Thursday, July 10, 2008

What Do You Have When You Have Nothing?

Natural disasters have dominated the news. In June there were the disastrous floods in the Midwest, and in July, wildfires ravaged Northern California. Thousands have watched their homes and possessions destroyed.

It is particularly painful to consider the fate of those who lived outside of flood or fire “range”, and were not insured. In a matter of hours, they watched the bulk of their assets disappear, along with their homes and communities. In natural disasters like these, lives are ravaged along with the countryside.

The question that nature forces upon the survivors of these catastrophes is simple: what do you have when you have nothing? It's a question that seems absurd at first; if you have lost everything, then you truly have nothing.

Actually, those of us who live comfortably are afraid of contemplating this question. We are driven more by a fear of loss than by any possibility of gain. (This has been demonstrated by the economist Daniel Kahneman, who won a Nobel Prize in Economics for his work in this area). If fear of loss is frightening, the thought of losing everything is terrifying and unthinkable.

In loss, the unfortunate victims have nothing, and feel like they are less than nothing. Indeed, the Midrash, refers to this sentiment in saying that “poverty is like death”. Faced with extreme losses, it feels like life is not worth living; indeed, Job, after suffering the loss of his family and his wealth, is urged by his wife to curse God and commit suicide.

But this is the wrong answer. Even when stripped of everything else, people still have their character. In times of extreme stress, a person still has the courage to cope with their circumstances, and the dignity to transcend their limitations. Although impoverished and homeless, man still holds the keys to his own character.

Character is our most precious possession. Little David, a shepherd boy armed only with a slingshot, can take on Goliath because he has something Goliath lacks: character. David’s weapons are courage and cunning; weapons like these are held in one’s heart, not in one’s hands.

Dreams are another priceless possession that can never be destroyed. No matter what a person’s situation, he can still pursue his dreams. And when the dispossessed pursue their dreams, they can change the world. The Prophet Zachariah describes the messiah as poor, and riding on a simple donkey. Zachariah’s words remind us that if you want to redeem the world, you need to hold on tight to your dreams, even in poverty and hardship.

Throughout history, many have faced the question of “what do you have when you have nothing?”. Some, like Job’s wife, have given the wrong answer, and given up. But those who continue to hold courageously onto their dreams have changed the world.
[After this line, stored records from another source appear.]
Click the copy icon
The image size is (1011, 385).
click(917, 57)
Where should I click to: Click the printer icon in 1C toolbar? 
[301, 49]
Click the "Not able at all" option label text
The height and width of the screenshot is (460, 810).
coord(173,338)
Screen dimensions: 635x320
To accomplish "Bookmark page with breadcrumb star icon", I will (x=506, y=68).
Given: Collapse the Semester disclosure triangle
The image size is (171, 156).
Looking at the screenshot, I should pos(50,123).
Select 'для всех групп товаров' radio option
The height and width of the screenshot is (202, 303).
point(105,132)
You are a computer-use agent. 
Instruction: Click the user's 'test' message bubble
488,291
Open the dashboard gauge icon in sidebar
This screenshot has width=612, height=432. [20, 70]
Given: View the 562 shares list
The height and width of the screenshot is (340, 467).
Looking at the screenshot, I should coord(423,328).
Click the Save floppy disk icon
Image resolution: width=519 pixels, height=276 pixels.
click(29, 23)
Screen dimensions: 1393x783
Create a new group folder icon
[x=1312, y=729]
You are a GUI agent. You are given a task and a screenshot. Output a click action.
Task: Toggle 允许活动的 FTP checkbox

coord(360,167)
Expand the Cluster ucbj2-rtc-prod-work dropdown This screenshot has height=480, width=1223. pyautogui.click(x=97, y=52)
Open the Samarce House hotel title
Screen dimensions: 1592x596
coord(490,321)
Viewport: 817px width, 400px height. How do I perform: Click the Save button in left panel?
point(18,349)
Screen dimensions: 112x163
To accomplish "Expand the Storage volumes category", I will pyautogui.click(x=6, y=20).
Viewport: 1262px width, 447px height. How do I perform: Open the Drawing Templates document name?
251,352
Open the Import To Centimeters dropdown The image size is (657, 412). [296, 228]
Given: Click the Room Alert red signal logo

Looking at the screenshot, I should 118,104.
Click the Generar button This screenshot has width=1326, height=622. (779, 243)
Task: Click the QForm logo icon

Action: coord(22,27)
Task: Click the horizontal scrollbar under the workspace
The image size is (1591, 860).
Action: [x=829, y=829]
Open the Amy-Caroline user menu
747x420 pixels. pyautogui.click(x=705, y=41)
A few months ago, I visited the Museum of the Jewish Heritage in New York. On display was a special chuppah commissioned in the year 1946 by the Joint Distribution Committee. (a chuppah is a marriage canopy used in Jewish weddings). What made this chuppah unique was that it was for the use of Holocaust survivors who were marrying each other after surviving the war.

When I saw this chuppah, I was overwhelmed with emotion. How is it that people who had seen so much destruction, who had lost everything, could still get married? Isn’t it absurd to try again at life when you have nothing left? But I realized that these couples where not truly destitute and bereft; after all they had their dignity and their dreams, the most important possessions in the world. And it is these couples, with nothing else but each other, who went about rebuilding the Jewish world and succeeding beyond their wildest dreams.

These poor survivors, who had nothing in their hands, actually had everything they needed, tucked away in their hearts.

1 comment:

Anonymous said...

But there is still an unanswered question: shouldn't there be a limit to what G-d inflicts on us as so-called test, shouldn't be a little more quid pro quo ? One of the most difficult question in kabbalah is the wicked who prosper and the "bad" things happening to good people. When you look at the world, it looks like evil rules the world. Ok, those might be tests to check who will be masochist enough to keep devoting to the world despite the pain undergone. But is this fair behavior from G-d, after all, he made us with desires and free will. Shouldn't He be treated according to his deed, that is since He made us with desire and free will, He should be exected to live with the fact that we could withdraw our love when treated unfairly. Shouldn't He take into account our nature when rewarding and punishing, that is reward with things that WE feel as reward and punish us with things that WE feel as punishment. It is like when He makes happen something HE wants (not WE want), he dare call that a reward for US ? Frankly, if he wanted robots, it would have been fairer to create us without desire and free will.